On 5 March 2024, Carney shot down one anti-ship ballistic missile and three one-way attack unmanned aerial systems launched by the Houthis in the Red Sea. On 13–14 April 2024, Carney and shot down at least six Iranian ballistic missiles during the 2024 Iranian strikes in Israel. Carney returned to Naval Station Mayport on 20 May 2024 after a seven-month deployment and fifty-one Houthi Engagements. During the course of her deployment, Carney participated in the second most combat of any U.S. Naval ship since World War II.

===Awards===
- Combat Action Ribbon – December 2023
- Navy Unit Commendation – (October 1997 – April 1998, May 2000 – May 2001, October 2023 - May 2024)
- Navy Meritorious Unit Commendation – (January 1999 – September 2001, April–September 2002)
- Navy E Ribbon – (1997, 1998, 2001, 2007, 2009, 2012, 2014, 2017, 2020)
- Arizona Memorial Trophy – (2015–2016)
- Battenberg Cup – (2009)
- Marjorie Sterrett Battleship Fund Award - (2007)

==Upgrades==
On 12 November 2009, the Missile Defense Agency announced that Carney would be upgraded during fiscal 2012 to RIM-161 Standard Missile 3 (SM-3) capability in order to function as part of the Aegis Ballistic Missile Defense System.
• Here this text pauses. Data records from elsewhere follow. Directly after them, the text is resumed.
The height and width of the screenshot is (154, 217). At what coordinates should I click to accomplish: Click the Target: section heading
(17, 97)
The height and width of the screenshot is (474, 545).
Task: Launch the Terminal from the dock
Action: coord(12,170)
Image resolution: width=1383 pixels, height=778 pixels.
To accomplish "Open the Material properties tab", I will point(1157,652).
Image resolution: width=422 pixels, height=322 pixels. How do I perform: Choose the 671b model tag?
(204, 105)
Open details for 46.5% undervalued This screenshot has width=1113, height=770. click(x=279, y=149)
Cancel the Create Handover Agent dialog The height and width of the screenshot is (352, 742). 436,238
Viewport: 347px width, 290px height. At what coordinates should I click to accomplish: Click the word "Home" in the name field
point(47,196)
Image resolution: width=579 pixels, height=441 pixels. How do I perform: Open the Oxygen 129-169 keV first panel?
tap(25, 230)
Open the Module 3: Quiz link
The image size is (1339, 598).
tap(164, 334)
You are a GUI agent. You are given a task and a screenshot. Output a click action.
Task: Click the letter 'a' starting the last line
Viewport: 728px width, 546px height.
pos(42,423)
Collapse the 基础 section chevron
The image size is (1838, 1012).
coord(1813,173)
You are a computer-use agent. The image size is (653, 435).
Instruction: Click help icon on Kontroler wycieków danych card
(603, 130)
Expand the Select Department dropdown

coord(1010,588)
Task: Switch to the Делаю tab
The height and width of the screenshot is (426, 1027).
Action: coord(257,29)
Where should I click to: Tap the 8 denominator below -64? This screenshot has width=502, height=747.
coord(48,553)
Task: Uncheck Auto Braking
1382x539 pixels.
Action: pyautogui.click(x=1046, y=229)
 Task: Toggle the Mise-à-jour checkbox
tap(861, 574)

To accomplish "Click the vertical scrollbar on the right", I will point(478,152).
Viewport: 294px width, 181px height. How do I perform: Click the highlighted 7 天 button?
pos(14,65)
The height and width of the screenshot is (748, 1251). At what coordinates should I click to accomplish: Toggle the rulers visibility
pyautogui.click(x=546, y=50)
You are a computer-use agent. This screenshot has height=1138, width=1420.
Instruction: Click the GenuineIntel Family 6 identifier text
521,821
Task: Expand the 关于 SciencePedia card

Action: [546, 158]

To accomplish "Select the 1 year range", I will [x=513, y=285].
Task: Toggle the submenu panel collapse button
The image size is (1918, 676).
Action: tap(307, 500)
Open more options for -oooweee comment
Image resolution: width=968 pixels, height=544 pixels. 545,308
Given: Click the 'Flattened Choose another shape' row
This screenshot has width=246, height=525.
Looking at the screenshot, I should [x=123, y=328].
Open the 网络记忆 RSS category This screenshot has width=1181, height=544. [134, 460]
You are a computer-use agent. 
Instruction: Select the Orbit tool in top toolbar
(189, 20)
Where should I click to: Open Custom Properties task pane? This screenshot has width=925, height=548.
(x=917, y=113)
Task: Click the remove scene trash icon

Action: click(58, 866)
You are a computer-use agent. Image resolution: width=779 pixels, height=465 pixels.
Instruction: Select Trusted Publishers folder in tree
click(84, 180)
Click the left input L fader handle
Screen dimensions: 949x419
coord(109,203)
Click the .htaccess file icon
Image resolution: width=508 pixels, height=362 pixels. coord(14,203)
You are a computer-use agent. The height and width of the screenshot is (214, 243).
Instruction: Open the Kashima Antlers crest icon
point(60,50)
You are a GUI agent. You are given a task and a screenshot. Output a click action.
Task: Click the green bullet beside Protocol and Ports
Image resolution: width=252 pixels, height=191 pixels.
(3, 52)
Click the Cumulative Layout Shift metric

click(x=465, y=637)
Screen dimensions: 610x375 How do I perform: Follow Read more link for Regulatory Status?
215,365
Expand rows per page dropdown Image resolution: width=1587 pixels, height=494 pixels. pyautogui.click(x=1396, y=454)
In 2016, four destroyers patrolling with the U.S. 6th Fleet based in Naval Station Rota, Spain, including Carney received self-protection upgrades, replacing the aft Phalanx CIWS 20mm Vulcan cannon with the SeaRAM 11-cell RIM-116 Rolling Airframe Missile launcher. The SeaRam uses the same sensor dome as the Phalanx. This was the first time the close-range ship defense system was paired with an Aegis ship. All four ships to receive the upgrade were either Flight I or II, meaning they originally had two Phalanx CIWS systems when launched. SeaRAM was first introduced to the Independence-class littoral combat ship.

==Ship's crest==
Azure, a cross pattée or bearing a Viking helmet Proper, in chief four mullets of the second. Symbolism: Dark blue and gold are the colors traditionally associated with the Navy and recall the sea and excellence. The gold cross suggests the Navy Cross, one of the many decorations awarded to Admiral Carney for operations against enemy Japanese forces during the Battle of Leyte Gulf, from 23 to 26 October 1944... "(He) rendered invaluable assistance in formulating the plans for a series of combat operations in which tack forces of the third fleet engaged capital ships of the Imperial Japanese Navy, waging devastating attacks on major Japanese combatant and aircraft carrier task forces in the vicinity of Mindora, the Sulu Sea, and areas northeast of Luzon and off the central Philippines..."

The helmet is symbolic of ancestral Viking and Celtic ferocity in combat. The four stars stand for the four Distinguished Service Medals received. Crest: Issuing from a wreath Or and Azure, three demi-spears. The two spears form a "V" alluding to Admiral Carney's Legion of Merit with a "V" (Combat Distinguishing Device) for exceptionally meritorious conduct...in action against enemy Japanese forces... 5 March 1943 – 6 March 1943 and the Bronze Star Medal with combat "V" for operations in the Solomon Islands area on the night of 29 July 1943. The three spears represent submarine, surface and air warfare. The anchor is reminiscent of Maritime tradition, United States naval strength, sea prowess and excellence of achievement. Motto: A tripartite scroll Azure doubled, garnished and inscribed "RESOLUTE COMMITTED SUCCESSFUL" in gold the coat of arms in full color as in the blazon, all upon a white background enclosed within a dark blue oval border edged on the outside with a gold rope and bearing the inscription "USS CARNEY" at top and "DDG 64" in base all gold.